SHORT PROBLEM: Rewrite the stretch from the line containing "How do I perform: Open" through the line containing "pyautogui.click(x=142, y=138)", replacing "background color" with "fill color" and keeping everything else in those lines the same.

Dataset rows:
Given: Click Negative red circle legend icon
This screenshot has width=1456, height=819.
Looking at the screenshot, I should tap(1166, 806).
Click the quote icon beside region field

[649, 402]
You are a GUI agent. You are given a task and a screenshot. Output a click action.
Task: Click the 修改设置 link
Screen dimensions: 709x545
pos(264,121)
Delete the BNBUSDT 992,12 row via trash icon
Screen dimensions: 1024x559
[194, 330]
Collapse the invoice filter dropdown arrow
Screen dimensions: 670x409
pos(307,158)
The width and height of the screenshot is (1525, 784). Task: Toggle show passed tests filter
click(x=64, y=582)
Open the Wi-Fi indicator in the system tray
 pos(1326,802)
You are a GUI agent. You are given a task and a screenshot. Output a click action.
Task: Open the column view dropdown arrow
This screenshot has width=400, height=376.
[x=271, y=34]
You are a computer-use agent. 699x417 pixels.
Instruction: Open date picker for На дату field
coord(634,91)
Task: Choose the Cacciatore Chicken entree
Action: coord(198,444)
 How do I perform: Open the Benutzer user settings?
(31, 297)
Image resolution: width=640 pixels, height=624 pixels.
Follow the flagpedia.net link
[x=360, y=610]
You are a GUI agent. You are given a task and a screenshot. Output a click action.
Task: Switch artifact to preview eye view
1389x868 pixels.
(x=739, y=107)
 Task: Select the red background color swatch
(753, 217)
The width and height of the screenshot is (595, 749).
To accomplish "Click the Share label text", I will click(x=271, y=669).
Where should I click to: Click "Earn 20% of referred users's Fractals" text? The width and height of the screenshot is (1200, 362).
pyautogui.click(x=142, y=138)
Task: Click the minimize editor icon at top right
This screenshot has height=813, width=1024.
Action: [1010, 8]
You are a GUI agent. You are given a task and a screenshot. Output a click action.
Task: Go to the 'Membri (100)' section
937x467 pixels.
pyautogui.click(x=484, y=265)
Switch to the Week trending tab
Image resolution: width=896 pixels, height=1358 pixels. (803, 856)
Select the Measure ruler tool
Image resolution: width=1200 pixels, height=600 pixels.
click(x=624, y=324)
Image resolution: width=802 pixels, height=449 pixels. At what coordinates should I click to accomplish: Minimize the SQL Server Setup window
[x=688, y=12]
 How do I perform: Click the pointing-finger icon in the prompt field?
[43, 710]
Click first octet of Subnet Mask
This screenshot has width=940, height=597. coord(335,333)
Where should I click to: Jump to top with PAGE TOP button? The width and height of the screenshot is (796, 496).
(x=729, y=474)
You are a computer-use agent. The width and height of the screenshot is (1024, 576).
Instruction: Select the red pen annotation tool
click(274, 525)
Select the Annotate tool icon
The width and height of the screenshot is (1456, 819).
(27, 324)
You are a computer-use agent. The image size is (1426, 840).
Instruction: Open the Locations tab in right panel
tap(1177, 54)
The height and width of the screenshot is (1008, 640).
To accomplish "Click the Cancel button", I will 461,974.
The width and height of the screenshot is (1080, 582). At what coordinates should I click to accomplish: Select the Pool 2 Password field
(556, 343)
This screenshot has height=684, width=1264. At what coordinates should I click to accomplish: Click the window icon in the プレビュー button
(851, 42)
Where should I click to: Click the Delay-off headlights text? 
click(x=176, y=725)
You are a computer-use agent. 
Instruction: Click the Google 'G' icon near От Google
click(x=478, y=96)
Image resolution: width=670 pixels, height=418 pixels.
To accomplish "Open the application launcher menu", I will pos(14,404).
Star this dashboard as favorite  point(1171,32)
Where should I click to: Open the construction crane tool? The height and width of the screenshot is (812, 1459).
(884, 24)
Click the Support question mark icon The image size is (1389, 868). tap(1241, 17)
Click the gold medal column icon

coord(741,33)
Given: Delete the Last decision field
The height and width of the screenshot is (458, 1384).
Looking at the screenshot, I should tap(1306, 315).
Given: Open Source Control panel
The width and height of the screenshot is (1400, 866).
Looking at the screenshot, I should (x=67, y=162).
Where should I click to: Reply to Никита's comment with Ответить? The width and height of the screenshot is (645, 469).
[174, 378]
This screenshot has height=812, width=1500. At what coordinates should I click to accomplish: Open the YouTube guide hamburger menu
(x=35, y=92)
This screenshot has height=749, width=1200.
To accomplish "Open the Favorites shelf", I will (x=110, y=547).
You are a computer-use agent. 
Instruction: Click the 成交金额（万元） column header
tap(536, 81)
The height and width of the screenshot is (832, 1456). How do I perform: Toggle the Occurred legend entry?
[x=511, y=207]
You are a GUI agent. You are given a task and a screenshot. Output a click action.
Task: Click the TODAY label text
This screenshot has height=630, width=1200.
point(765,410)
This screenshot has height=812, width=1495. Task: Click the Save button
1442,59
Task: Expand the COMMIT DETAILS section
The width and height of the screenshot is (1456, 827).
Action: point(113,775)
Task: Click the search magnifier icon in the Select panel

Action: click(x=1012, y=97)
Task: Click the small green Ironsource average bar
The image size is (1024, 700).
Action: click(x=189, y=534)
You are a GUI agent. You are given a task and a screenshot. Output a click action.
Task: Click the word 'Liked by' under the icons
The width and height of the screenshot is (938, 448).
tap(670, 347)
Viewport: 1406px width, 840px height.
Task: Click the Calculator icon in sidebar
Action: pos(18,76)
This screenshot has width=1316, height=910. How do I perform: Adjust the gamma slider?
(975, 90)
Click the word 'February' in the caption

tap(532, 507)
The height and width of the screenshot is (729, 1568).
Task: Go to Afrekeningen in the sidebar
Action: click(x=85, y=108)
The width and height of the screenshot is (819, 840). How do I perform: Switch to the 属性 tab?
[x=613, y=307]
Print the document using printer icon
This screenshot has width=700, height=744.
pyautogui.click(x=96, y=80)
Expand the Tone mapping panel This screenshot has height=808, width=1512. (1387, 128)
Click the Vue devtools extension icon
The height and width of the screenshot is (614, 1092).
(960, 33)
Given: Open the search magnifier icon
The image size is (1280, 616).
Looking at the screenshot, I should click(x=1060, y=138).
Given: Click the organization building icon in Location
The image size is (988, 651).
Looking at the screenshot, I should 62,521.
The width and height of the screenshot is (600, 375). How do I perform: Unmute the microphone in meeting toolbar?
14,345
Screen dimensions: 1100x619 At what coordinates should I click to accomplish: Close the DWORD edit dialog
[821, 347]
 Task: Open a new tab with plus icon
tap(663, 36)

WRITTEN ANSWER:
 How do I perform: Open the Benutzer user settings?
(31, 297)
Image resolution: width=640 pixels, height=624 pixels.
Follow the flagpedia.net link
[x=360, y=610]
You are a GUI agent. You are given a task and a screenshot. Output a click action.
Task: Switch artifact to preview eye view
1389x868 pixels.
(x=739, y=107)
 Task: Select the red fill color swatch
(753, 217)
The width and height of the screenshot is (595, 749).
To accomplish "Click the Share label text", I will click(x=271, y=669).
Where should I click to: Click "Earn 20% of referred users's Fractals" text? The width and height of the screenshot is (1200, 362).
pyautogui.click(x=142, y=138)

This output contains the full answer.